Friday, September 23, 2005

Rita, You Skank

Hurricane Rita is approaching our community. We are north enough that we don’t need to evacuate, but we will likely face a major storm.

I was born and raised in New Mexico. I didn’t live anywhere else until I went to graduate school in the Midwest (another area of the nation not known for its tropical storms). Being a desert-boy left me woefully unprepared for thinking about Rita. In New Mexico, if it rained for more than twenty minutes we declared it a monsoon.

Without any experience to draw upon, I have found myself floundering with how to conceptualize Rita. My concerns vacillate between the ultra-mundane (Gosh, I hope this doesn’t interfere with my gym schedule) and the ultra-hysterical (I am going to be crushed by a falling house like the Wicked Witch of the East).

Searching my brain for reference points is my first response. Let’s see: Wasn’t there an episode of Dallas involving a hurricane? Hmm, I only remember Miss Ellie offering-up Pam to the serial rapist who broke into Southfork. That is not helpful – yet.
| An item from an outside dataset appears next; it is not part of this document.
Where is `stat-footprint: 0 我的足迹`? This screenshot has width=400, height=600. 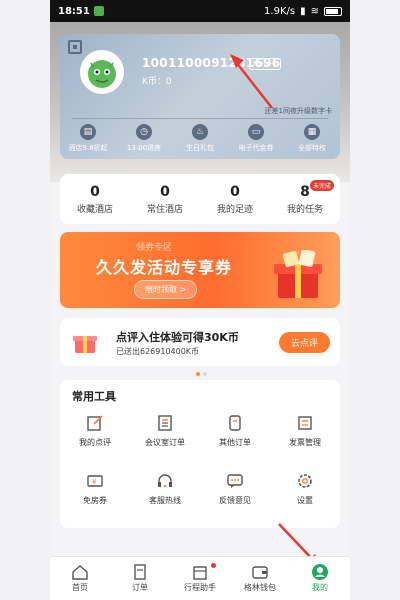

Damn you, flimsy-pop-culture-reference! You have failed me! Come to think of it, how would a hurricane ever reach Dallas in the first place? Damn you, again!

Okay, never mind my childhood devotion to televison. Wait! I am a professional historian. Surely this gives me some type of life skills. After all, people in the past faced hurricanes. Well, there was that 1900 hurricane in Galveston. What did they do? Oh, right, they all got themselves wacked (Too dark a reference? Hey, the blog is called the Center of Gravitas, not the Center of Hopeful Joy).

The only information the scare-tactic news offers me is that I will likely die. Well, okay, I probably won’t die. Newscasters, though, seem a little disappointed to concede the point.

Without a suitable frame of reference, we went to the local food mart last night to buy our “emergency supplies.” I discovered that others clearly knew that you needed to do your panic-shopping much earlier.

As I traversed the picked-over aisles, I wondered, what does one buy to prepare for a storm?

I noticed my fellow shoppers had a serious demand for Pampers. Certainly I also needed to stock-up. “Slow down,” I thought, “Shaun and I don’t have an infant.” But then I wondered, “What if one of us becomes incontinent in the middle of the storm?” I decided we needed a package just in case.

Bottled water had long been sold out. Two six-packs of Tab and a couple bottles of wine are just as good, right?

What about food? The oven won’t work without electricity, so making a Bundt cake would be out. We decided on ice cream, M&Ms, and curry-in-a-can.

Actually, I really only needed the wine (a nice Rioja, FYI). Shaun insisted on solid foods.

So, I am sure we will all be fine. Tell Dorothy if her house falls on me, though, I am kicking her ass and her little dog, too.


Anonymous said...

As someoone who lives in central Louisana, I lost power for 3.5 days after Katrina and a bit over half a day for Rita. If you are well inland then the most likely difficulty (other than a tree falling on your house) is losing power for days.

I hope you're doing well (don't see a more recent post from you), but for the future I'd recommend the important stuff (besides food, water, and first aid) to have is a couple of flashlights, a battery powered radio, lots of batteries, many candles, and matches or lighters.

Start saving some plastic milk jugs/gatorade jugs/wine bottles. Rinse them out and stick them in a closet or cabinet. Next time you have a storm approaching fill them up with tapwater, so you don't HAVE to go out and find bottled water.

GayProf said...

Thank you for the good advice, anonymous!

Greg said...

Have we ever seen you more optimistic or upbeat than when you described those bare shelves as "picked over"?